Paramark Measures Banner Creatives

Companies running many different banner ads on different websites want to know which ones work best and are now relying on third party research firms to help them decide.

Paramark/Sunnyvale, CA collects data on banner campaigns to determine which creatives work best on all the sites they run on. "We test creatives to see which perform better, which gives clients the ability to adjust their campaigns," says Dan Shapero, Paramark's marketing manager. "They adjust the campaigns while they're occurring, in instantaneous fashion."

A recent client was Exile on Seventh, an interactive agency that used Paramark for a PeoplePC banner campaign. The company was running seven creative executions across 30 placements, which include individual sites and areas of each site. "On day one, we made the decision to show every banner on every site," Shapero says. "Then we reviewed them and started eliminating. We went from seven to four and then to two, which were outperforming the others." The process took eight days. At the end, he says, it was determined that even some of the most successful banners were burning out, so they were replaced as well.

"We wanted to figure out the most resonant message besides the lowest price point," says Joe Giannantonio, analysis director at Exile on Seventh. "Should we mention AOL and MSN since they were higher priced competitors? And there was synergy with the TV campaign, with the spokesperson's image on the banner." He says Paramark "controlled the way the banners rotated through the ad server and optimized the performance. The challenge was to show ROI and we were able to measure an impact beyond what we normally do."

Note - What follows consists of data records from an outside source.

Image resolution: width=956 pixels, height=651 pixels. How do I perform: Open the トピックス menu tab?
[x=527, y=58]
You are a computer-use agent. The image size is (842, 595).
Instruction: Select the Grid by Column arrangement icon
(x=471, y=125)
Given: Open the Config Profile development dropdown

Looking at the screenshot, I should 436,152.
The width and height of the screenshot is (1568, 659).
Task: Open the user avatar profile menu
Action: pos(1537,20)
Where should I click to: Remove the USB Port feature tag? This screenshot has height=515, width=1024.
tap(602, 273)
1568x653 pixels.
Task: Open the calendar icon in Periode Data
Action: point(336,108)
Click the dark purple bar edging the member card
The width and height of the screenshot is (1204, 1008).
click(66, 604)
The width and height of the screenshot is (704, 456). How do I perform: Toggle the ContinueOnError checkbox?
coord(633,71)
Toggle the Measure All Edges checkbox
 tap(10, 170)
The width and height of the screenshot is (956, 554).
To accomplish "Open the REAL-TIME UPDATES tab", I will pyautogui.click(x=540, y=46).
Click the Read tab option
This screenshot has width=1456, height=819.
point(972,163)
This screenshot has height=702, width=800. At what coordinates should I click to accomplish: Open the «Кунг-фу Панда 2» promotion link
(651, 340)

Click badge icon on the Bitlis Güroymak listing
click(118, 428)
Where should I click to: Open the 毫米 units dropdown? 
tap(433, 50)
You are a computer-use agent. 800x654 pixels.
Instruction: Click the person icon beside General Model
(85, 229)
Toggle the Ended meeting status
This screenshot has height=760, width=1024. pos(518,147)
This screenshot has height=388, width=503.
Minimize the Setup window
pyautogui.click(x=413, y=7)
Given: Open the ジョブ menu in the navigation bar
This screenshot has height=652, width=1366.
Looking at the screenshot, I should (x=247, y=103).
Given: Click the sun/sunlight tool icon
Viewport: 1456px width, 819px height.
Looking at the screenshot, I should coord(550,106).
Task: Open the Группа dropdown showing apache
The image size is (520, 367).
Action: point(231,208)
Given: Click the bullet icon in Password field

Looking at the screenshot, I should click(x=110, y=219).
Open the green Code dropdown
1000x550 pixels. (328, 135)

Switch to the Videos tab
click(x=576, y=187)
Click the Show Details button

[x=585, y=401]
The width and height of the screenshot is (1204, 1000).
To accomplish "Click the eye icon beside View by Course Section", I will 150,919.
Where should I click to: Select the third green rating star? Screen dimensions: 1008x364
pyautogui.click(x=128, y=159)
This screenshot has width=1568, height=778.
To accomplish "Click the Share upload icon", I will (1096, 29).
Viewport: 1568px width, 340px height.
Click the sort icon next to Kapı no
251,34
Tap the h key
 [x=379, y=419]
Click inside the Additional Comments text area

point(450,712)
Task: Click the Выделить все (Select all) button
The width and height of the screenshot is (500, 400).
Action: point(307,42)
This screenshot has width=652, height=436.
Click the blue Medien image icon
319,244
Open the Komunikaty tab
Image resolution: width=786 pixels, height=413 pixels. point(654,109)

ROI is an important factor here, because some think it's difficult to justify the expenditure on this kind of measurement. Today, "online advertising is so cheap it may not be worth it to measure the effectiveness," says Shar VanBoskirk, a Forrester Research analyst. "It's nice to know how online is performing, but with $5 CPMs it doesn't really matter."

She suggests Paramark change its focus, and measure both online and offline advertising. "They need to optimize all the marketing beyond creative placement to find the right media and message to hit the customer at the right point of the media buying cycle."

While VanBoskirk is somewhat critical of Paramark, Forrester praised it in a recent report, Making Marketing Measurable, calling it "a real-time online marketing optimization platform that uses customer response to improve online marketing performance."

The report claimed that marketers "base their media buys on guesses and last year's plans instead of measuring what kind of marketing works." Of course online marketers use reports from DoubleClick and other ad servers. Shapero says Paramark uses DoubleClick data, but "analyzes it with a finer level of granularity." It also acquires data DoubleClick doesn't get, such as user action beyond the click, and registrations. "We place a tag on the registration page to get that data," he says, which is something ad server data doesn't always do.

Gatorade, Coca-Cola, Intel and CNET have used Paramark in the past. Shapero says rates have nothing to do with CPMs. "They're value based deals," he says, "based on the percent of lift we deliver." This form of pricing may enable Paramark to overcome VanBoskirk's objections. If they achieve a specific lift, they may be worth the expense.